__Stored dataset items__.

───

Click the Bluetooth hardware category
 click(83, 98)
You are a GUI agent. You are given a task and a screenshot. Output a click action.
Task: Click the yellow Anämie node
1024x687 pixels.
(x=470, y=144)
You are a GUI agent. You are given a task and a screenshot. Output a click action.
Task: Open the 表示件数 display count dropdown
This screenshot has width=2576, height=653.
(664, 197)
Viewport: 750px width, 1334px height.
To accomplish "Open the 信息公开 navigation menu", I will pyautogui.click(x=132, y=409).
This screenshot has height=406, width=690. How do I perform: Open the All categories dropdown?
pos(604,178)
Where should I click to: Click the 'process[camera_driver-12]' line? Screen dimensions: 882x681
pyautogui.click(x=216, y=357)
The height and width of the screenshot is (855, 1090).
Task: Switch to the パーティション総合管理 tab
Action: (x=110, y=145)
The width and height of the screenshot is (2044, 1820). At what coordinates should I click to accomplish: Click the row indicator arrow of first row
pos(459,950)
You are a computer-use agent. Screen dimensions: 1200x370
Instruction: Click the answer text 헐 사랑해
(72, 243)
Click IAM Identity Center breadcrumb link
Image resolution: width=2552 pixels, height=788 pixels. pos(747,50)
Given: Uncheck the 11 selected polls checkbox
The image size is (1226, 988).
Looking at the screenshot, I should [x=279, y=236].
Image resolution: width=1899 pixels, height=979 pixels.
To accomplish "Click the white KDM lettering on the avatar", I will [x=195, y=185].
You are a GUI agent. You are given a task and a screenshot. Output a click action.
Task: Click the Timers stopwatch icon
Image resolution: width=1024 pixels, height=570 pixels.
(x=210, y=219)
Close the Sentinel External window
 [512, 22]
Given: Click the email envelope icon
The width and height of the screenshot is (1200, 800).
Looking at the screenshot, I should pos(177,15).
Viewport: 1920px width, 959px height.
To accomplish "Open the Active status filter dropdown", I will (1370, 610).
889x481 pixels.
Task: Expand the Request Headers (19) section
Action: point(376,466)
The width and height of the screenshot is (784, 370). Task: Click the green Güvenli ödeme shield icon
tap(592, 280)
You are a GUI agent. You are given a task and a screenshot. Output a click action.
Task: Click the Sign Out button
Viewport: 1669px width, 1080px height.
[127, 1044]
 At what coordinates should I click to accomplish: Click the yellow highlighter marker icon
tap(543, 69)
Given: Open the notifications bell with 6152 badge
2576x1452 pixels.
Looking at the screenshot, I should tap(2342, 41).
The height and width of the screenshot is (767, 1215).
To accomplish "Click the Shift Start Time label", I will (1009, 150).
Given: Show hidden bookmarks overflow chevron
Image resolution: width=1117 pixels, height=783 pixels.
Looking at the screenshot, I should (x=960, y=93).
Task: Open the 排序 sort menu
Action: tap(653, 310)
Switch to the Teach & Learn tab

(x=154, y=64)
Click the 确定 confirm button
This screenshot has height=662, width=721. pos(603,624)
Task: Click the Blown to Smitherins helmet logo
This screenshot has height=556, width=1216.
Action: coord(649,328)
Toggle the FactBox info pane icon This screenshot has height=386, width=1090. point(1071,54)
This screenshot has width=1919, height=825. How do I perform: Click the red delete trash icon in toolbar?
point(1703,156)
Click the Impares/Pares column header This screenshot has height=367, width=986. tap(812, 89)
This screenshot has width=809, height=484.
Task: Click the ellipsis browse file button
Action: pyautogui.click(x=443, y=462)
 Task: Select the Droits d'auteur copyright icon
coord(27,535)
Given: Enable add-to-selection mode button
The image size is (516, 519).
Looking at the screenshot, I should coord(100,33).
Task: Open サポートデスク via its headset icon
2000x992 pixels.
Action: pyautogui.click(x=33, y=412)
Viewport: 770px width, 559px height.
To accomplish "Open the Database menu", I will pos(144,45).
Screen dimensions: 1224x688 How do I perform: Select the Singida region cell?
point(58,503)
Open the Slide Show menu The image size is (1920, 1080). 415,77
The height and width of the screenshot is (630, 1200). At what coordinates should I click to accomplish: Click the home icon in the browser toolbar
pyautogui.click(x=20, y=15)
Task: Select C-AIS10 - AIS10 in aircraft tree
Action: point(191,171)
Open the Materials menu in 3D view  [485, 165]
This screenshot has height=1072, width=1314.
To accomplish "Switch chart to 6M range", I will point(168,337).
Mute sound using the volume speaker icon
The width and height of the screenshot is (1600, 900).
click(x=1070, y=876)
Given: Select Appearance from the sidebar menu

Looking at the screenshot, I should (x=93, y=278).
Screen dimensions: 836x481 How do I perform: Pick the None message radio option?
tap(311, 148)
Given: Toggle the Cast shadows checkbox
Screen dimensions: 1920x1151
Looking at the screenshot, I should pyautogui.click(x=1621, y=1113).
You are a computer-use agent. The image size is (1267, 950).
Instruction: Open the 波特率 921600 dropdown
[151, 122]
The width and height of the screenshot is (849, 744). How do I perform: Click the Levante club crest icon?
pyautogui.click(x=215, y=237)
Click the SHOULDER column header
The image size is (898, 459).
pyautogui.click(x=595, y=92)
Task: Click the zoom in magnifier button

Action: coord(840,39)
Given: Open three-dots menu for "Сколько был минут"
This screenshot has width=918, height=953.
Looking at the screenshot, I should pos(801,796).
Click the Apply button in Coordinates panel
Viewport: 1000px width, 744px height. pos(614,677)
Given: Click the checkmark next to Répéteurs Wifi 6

───

__Requirement__. Extract every line of the data above and reproduce each one verbatim, without any change.

__Answer to the task__.
Click the Bluetooth hardware category
 click(83, 98)
You are a GUI agent. You are given a task and a screenshot. Output a click action.
Task: Click the yellow Anämie node
1024x687 pixels.
(x=470, y=144)
You are a GUI agent. You are given a task and a screenshot. Output a click action.
Task: Open the 表示件数 display count dropdown
This screenshot has width=2576, height=653.
(664, 197)
Viewport: 750px width, 1334px height.
To accomplish "Open the 信息公开 navigation menu", I will pyautogui.click(x=132, y=409).
This screenshot has height=406, width=690. How do I perform: Open the All categories dropdown?
pos(604,178)
Where should I click to: Click the 'process[camera_driver-12]' line? Screen dimensions: 882x681
pyautogui.click(x=216, y=357)
The height and width of the screenshot is (855, 1090).
Task: Switch to the パーティション総合管理 tab
Action: (x=110, y=145)
The width and height of the screenshot is (2044, 1820). At what coordinates should I click to accomplish: Click the row indicator arrow of first row
pos(459,950)
You are a computer-use agent. Screen dimensions: 1200x370
Instruction: Click the answer text 헐 사랑해
(72, 243)
Click IAM Identity Center breadcrumb link
Image resolution: width=2552 pixels, height=788 pixels. pos(747,50)
Given: Uncheck the 11 selected polls checkbox
The image size is (1226, 988).
Looking at the screenshot, I should [x=279, y=236].
Image resolution: width=1899 pixels, height=979 pixels.
To accomplish "Click the white KDM lettering on the avatar", I will [x=195, y=185].
You are a GUI agent. You are given a task and a screenshot. Output a click action.
Task: Click the Timers stopwatch icon
Image resolution: width=1024 pixels, height=570 pixels.
(x=210, y=219)
Close the Sentinel External window
 [512, 22]
Given: Click the email envelope icon
The width and height of the screenshot is (1200, 800).
Looking at the screenshot, I should pos(177,15).
Viewport: 1920px width, 959px height.
To accomplish "Open the Active status filter dropdown", I will (1370, 610).
889x481 pixels.
Task: Expand the Request Headers (19) section
Action: point(376,466)
The width and height of the screenshot is (784, 370). Task: Click the green Güvenli ödeme shield icon
tap(592, 280)
You are a GUI agent. You are given a task and a screenshot. Output a click action.
Task: Click the Sign Out button
Viewport: 1669px width, 1080px height.
[127, 1044]
 At what coordinates should I click to accomplish: Click the yellow highlighter marker icon
tap(543, 69)
Given: Open the notifications bell with 6152 badge
2576x1452 pixels.
Looking at the screenshot, I should tap(2342, 41).
The height and width of the screenshot is (767, 1215).
To accomplish "Click the Shift Start Time label", I will (1009, 150).
Given: Show hidden bookmarks overflow chevron
Image resolution: width=1117 pixels, height=783 pixels.
Looking at the screenshot, I should (x=960, y=93).
Task: Open the 排序 sort menu
Action: tap(653, 310)
Switch to the Teach & Learn tab

(x=154, y=64)
Click the 确定 confirm button
This screenshot has height=662, width=721. pos(603,624)
Task: Click the Blown to Smitherins helmet logo
This screenshot has height=556, width=1216.
Action: coord(649,328)
Toggle the FactBox info pane icon This screenshot has height=386, width=1090. point(1071,54)
This screenshot has width=1919, height=825. How do I perform: Click the red delete trash icon in toolbar?
point(1703,156)
Click the Impares/Pares column header This screenshot has height=367, width=986. tap(812, 89)
This screenshot has width=809, height=484.
Task: Click the ellipsis browse file button
Action: pyautogui.click(x=443, y=462)
 Task: Select the Droits d'auteur copyright icon
coord(27,535)
Given: Enable add-to-selection mode button
The image size is (516, 519).
Looking at the screenshot, I should coord(100,33).
Task: Open サポートデスク via its headset icon
2000x992 pixels.
Action: pyautogui.click(x=33, y=412)
Viewport: 770px width, 559px height.
To accomplish "Open the Database menu", I will pos(144,45).
Screen dimensions: 1224x688 How do I perform: Select the Singida region cell?
point(58,503)
Open the Slide Show menu The image size is (1920, 1080). 415,77
The height and width of the screenshot is (630, 1200). At what coordinates should I click to accomplish: Click the home icon in the browser toolbar
pyautogui.click(x=20, y=15)
Task: Select C-AIS10 - AIS10 in aircraft tree
Action: point(191,171)
Open the Materials menu in 3D view  [485, 165]
This screenshot has height=1072, width=1314.
To accomplish "Switch chart to 6M range", I will point(168,337).
Mute sound using the volume speaker icon
The width and height of the screenshot is (1600, 900).
click(x=1070, y=876)
Given: Select Appearance from the sidebar menu

Looking at the screenshot, I should (x=93, y=278).
Screen dimensions: 836x481 How do I perform: Pick the None message radio option?
tap(311, 148)
Given: Toggle the Cast shadows checkbox
Screen dimensions: 1920x1151
Looking at the screenshot, I should pyautogui.click(x=1621, y=1113).
You are a computer-use agent. The image size is (1267, 950).
Instruction: Open the 波特率 921600 dropdown
[151, 122]
The width and height of the screenshot is (849, 744). How do I perform: Click the Levante club crest icon?
pyautogui.click(x=215, y=237)
Click the SHOULDER column header
The image size is (898, 459).
pyautogui.click(x=595, y=92)
Task: Click the zoom in magnifier button

Action: coord(840,39)
Given: Open three-dots menu for "Сколько был минут"
This screenshot has width=918, height=953.
Looking at the screenshot, I should pos(801,796).
Click the Apply button in Coordinates panel
Viewport: 1000px width, 744px height. pos(614,677)
Given: Click the checkmark next to Répéteurs Wifi 6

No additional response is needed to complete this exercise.